There was a sauna at the venue (I didn’t go anywhere near it – I don’t like being too hot, didn’t want to navigate issues of nakedness with a group of people and was busy doing other things). On Saturday there was also ‘guided dancing’ – I’m not sure what that was as I left the room to go and do something else as I didn’t want to participate.
The large room in one of the outbuildings (with mattreses and cushions) was used for a cuddle party and for massage. I didn’t want to go to either of these things – what I can say is that there was a session held at the end of lunchtime on Saturday to discuss the rules/set up for the cuddle party and that there were lots of people left in social spaces at the point these things were going on.
Again, we left at about 10.30pm and arrived back the following morning in time for the 10am session slot (on both Saturday and Sunday mornings there were 9.15am sessions, but nothing really interesting to either of us was happening at this point in the day – I think there would have been spare rooms available had people wanted to run something else).
The semi-obligatory non-monogamy and kink session was full of people and again there were language problems with some people not having come across British vernacular before – even in relation to quite simple pieces of terminology. I wonder about the merits of having more than one non-monogamy and kink session and splitting it either into beginners and not-beginners or finding some other logical divide to get smaller groups for discussion purposes. Most of the people within the room said very little and I’m not sure how much of that was because there were enough people speaking already and not a great deal of opportunity for others to join in or how much was around people preferring to discuss things in smaller groups.
I then got semi-deliberately sidetracked sitting around chatting and didn’t go to any other planned sessions. I commented, while sitting in the lobby area that we were a roomful of people who all looked like we’d been fed mild sedatives as we were all sitting about being very quiet, lost in our own little worlds. At about 2.30pm a couple of people were having trouble getting a taxi to take them to the train station so I offered to take them and considered that good motivation to start the long drive home rather than stay to the very end. I really wasn’t in the mood for the sort of scene that happens at the end of BiCon with lots of hugging and people crying and I was imagining that was what was going to happen. (I’ve no idea whether it did or not as I’ve not spoken to anyone about the end of the event yet, but that is what I was expecting to happen).

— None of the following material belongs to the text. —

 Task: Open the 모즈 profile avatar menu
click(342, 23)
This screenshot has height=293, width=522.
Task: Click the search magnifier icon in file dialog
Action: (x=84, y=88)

The drive home was much better than the drive there. I stopped at a different set of services this time round and was pleased to find the Waitrose there is open 24 hours a day. I got home at about 7.30pm.
I suppose I would like to see some sort of session for people who prefer polyamorous relationship structures and are currently closer to single than anything else as the lack of discussion (and material) about ways of doing poly for people who aren’t part of a primary (I really want there to be a better word for this, that doesn’t involve ranking people) couple is something of a personal bugbear of mine.
I liked it enough that I may well go back next year, if it happens again then. I will still stay off site. I avoided all the ‘activismy’ workshops this year to avoid getting involved in doing things I don’t have time to do, so I don’t know what the plans are for next year, or if indeed there are any plans.